Shelly Pennefather

Personal information
- Born: c. 1966
- Listed height: 6 ft 1 in (1.85 m)

Career information
- High school: Bishop Machebeuf (Denver, Colorado); Notre Dame (Utica, New York);
- College: Villanova (1983–1987)
- Position: Forward

Career history
- 1987–1990: Nippon Express

Career highlights
- Wade Trophy (1987); Kodak All-American (1987); 3× Big East Player of the Year (1985–1987); 2× Big East Tournament MVP (1986, 1987); Big East Freshman of the Year (1984);

= Shelly Pennefather =

American basketball player

Mary Michelle Pennefather (born c. 1966), now known as Sister Rose Marie of the Queen of Angels, is a former professional basketball player. Winner of the Wade Trophy in 1987, she went on to play premier league basketball in Japan before retiring to a monastic life.

== Personal life ==
Shelly Pennefather is the daughter of Mike and Mary Jane Pennefather. Mike Pennefather was an Air Force Colonel so the family moved to many locations, like Germany, Hawaii, and New York. Shelly was one of six children.

==High school==
Pennefather spent three years at Bishop Machebeuf Catholic High School in Denver, Colorado and one at Notre Dame High School in Utica, New York. She led Machebeuf to three consecutive state championships and a 70–0 record. She led Notre Dame to a 26–0 record, also winning the state championship making for a no loss record for her entire high school career.

Pennefather was named to the Parade All-American High School Basketball Team. She was a U.S. Olympic Festival selection in 1981 and 1983. She turned out for the USA Women's R. William Jones Cup Team in 1982 where she earned a silver medal.

==College==
Pennefather played college basketball for the Villanova Wildcats at Villanova University in Radnor Township, Pennsylvania. She was convinced to attend by Coach Harry Perretta, who connected with her through their devotion.

She was the school's all-time leading scorer for both women and men with a career total of 2,408 points. She was the Big East Player of The Year three times. She was a First Team All-American selection in 1987, and the winner of the coveted Wade Trophy.

===Villanova statistics===
Source

| Year | Team | GP | Points | FG% | FT% | RPG | APG | SPG | BPG | PPG |
|---|---|---|---|---|---|---|---|---|---|---|
| 1984 | Villanova | 26 | 504 | 53.5% | 78.0% | 9.7 | NA | NA | NA | 19.4 |
| 1985 | Villanova | 29 | 544 | 53.4% | 74.0% | 10.9 | 4.3 | 2.2 | 1.5 | 18.8 |
| 1986 | Villanova | 31 | 685 | 57.3% | 81.8% | 9.5 | 5.1 | 2.3 | 0.9 | 22.1 |
| 1987 | Villanova | 31 | 675 | 58.5% | 76.8% | 9.9 | 4.3 | 2.4 | 1.1 | 21.8 |
| Career |  | 117 | 2408 | 55.9% | 78.0% | 10.0 | 3.6 | 1.8 | 0.9 | 20.6 |

==Professional career==
After graduating from Villanova, Pennefather played three seasons of professional basketball for the Nippon Express in Japan.
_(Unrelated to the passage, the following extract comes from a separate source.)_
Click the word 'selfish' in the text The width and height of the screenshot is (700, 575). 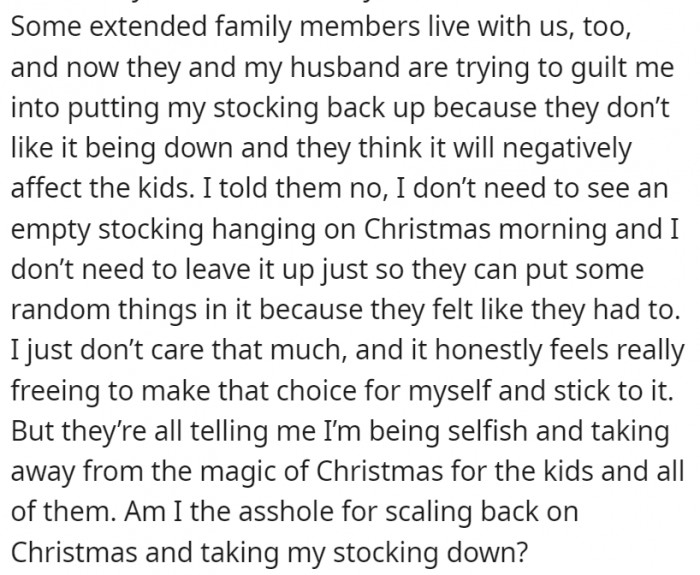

During this time, she would fly back to the United States every offseason and work for a month with the Missionaries of Charity, Mother Theresa's order of nuns.

==Religious life==
On June 8, 1991, Pennefather retired to a monastic life with the Poor Clares order at their monastery in Alexandria, Virginia. On June 6, 1997, six years after entering the monastery as a novice, Pennefather, now known as Sister Rose Marie, took her final vows as a nun.

Pennefather will never leave the monastery except for a medical emergency. She gets two family visits a year, but they are only able to talk through a screen. On June 9, 2019, she celebrated the 25-year anniversary of her profession with a renewal of her vows. At this celebration she was able to hug her family. Her next opportunity to do so will not happen for another 25 years, per the rule of her religious order.